### Supplied data
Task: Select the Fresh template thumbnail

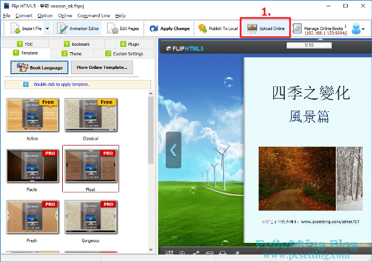Action: coord(33,217)
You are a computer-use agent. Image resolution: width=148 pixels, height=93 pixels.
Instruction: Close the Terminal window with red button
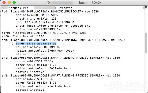(4, 3)
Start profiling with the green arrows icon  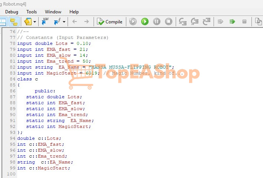[232, 22]
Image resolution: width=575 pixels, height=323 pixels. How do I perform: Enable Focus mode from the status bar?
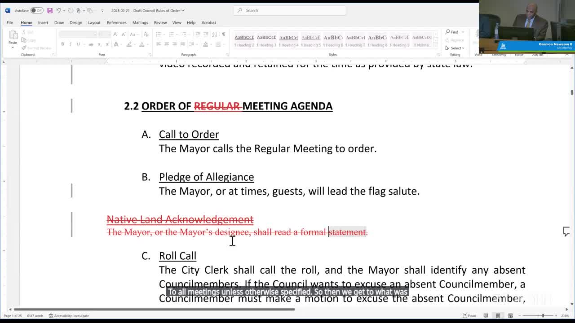point(469,316)
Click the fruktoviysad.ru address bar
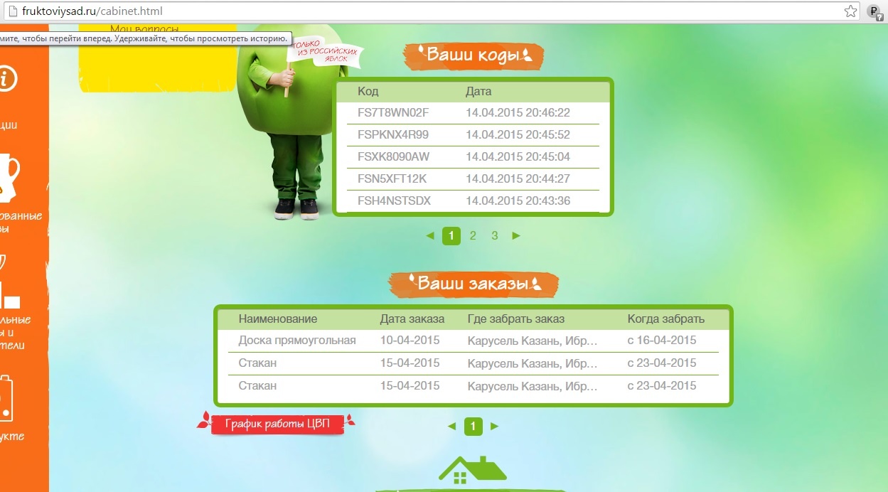 (427, 11)
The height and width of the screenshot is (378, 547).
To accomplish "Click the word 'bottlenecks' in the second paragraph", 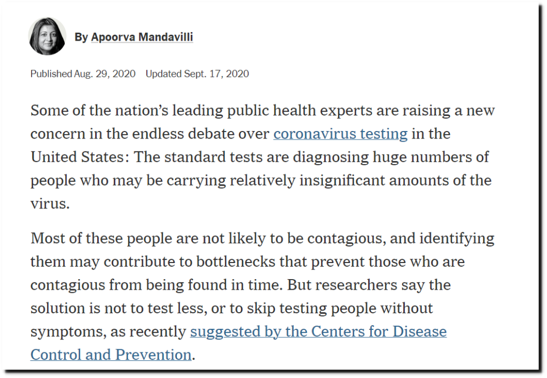I will [x=236, y=262].

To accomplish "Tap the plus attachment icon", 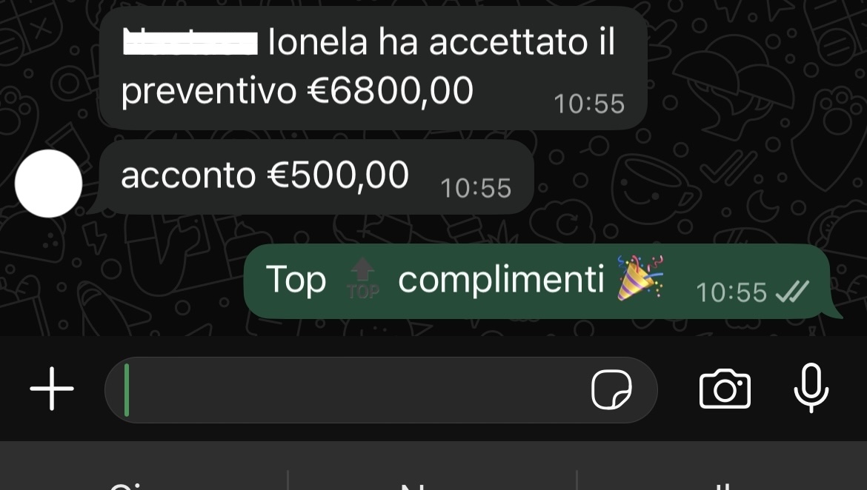I will tap(51, 389).
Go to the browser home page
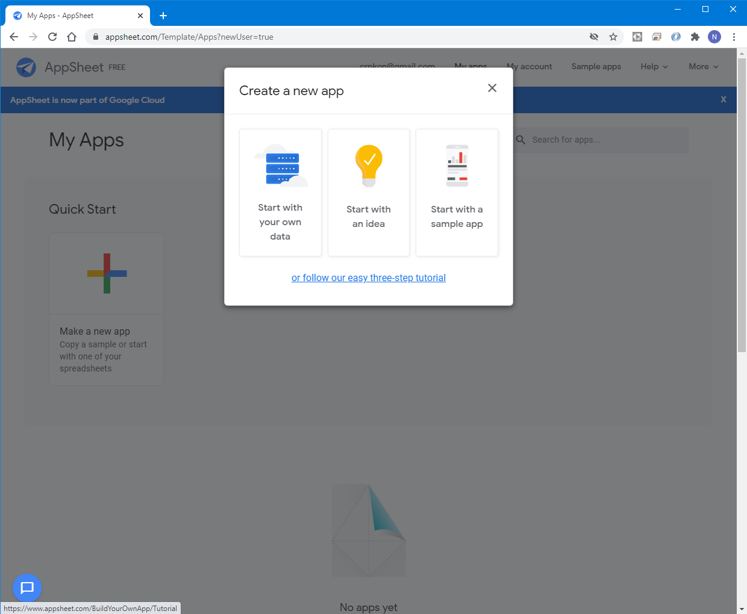The height and width of the screenshot is (614, 747). [x=72, y=37]
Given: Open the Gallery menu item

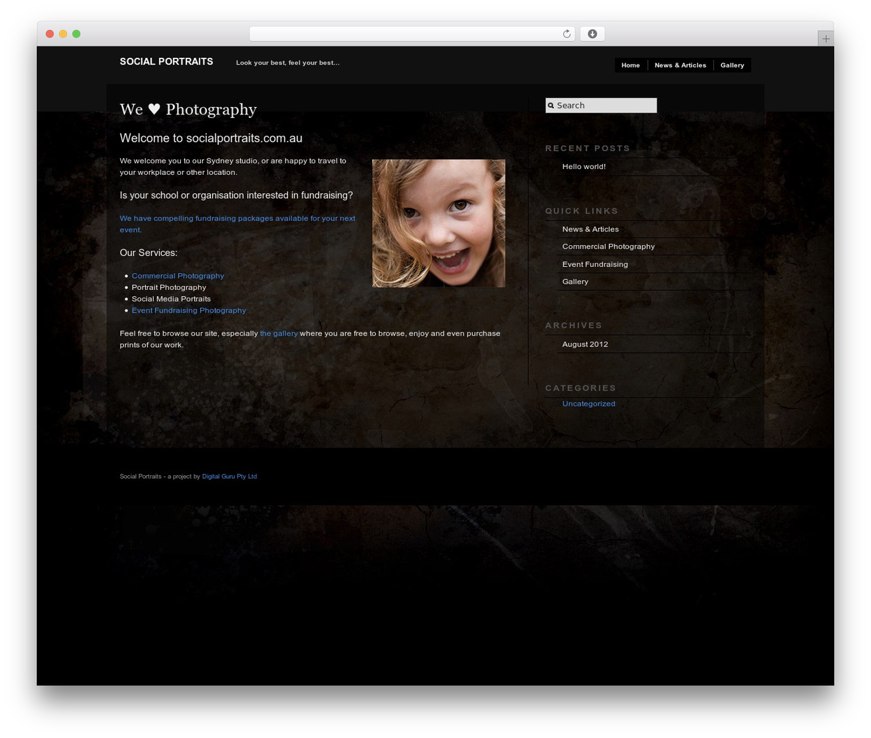Looking at the screenshot, I should pyautogui.click(x=732, y=65).
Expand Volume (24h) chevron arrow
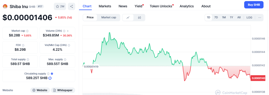Image resolution: width=269 pixels, height=95 pixels. pos(68,31)
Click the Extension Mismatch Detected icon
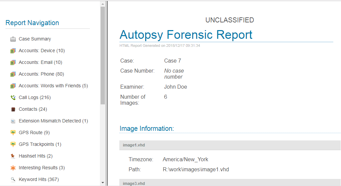341x186 pixels. (13, 121)
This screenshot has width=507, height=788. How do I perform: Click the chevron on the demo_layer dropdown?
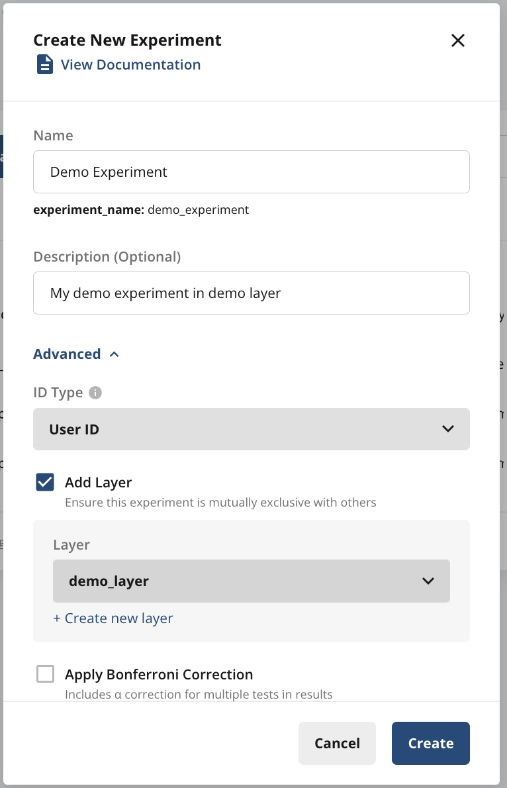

### Exercise
Reproduce word for word the stretch of the material from the line containing "Given: Open the Gallery menu item" through the end of the material, leaving the pictures out.

### Reply to the exercise
Given: Open the Gallery menu item

Looking at the screenshot, I should pyautogui.click(x=732, y=65).
Expand Volume (24h) chevron arrow
Image resolution: width=269 pixels, height=95 pixels. pos(68,31)
Click the Extension Mismatch Detected icon
341x186 pixels. (13, 121)
This screenshot has width=507, height=788. How do I perform: Click the chevron on the demo_layer dropdown?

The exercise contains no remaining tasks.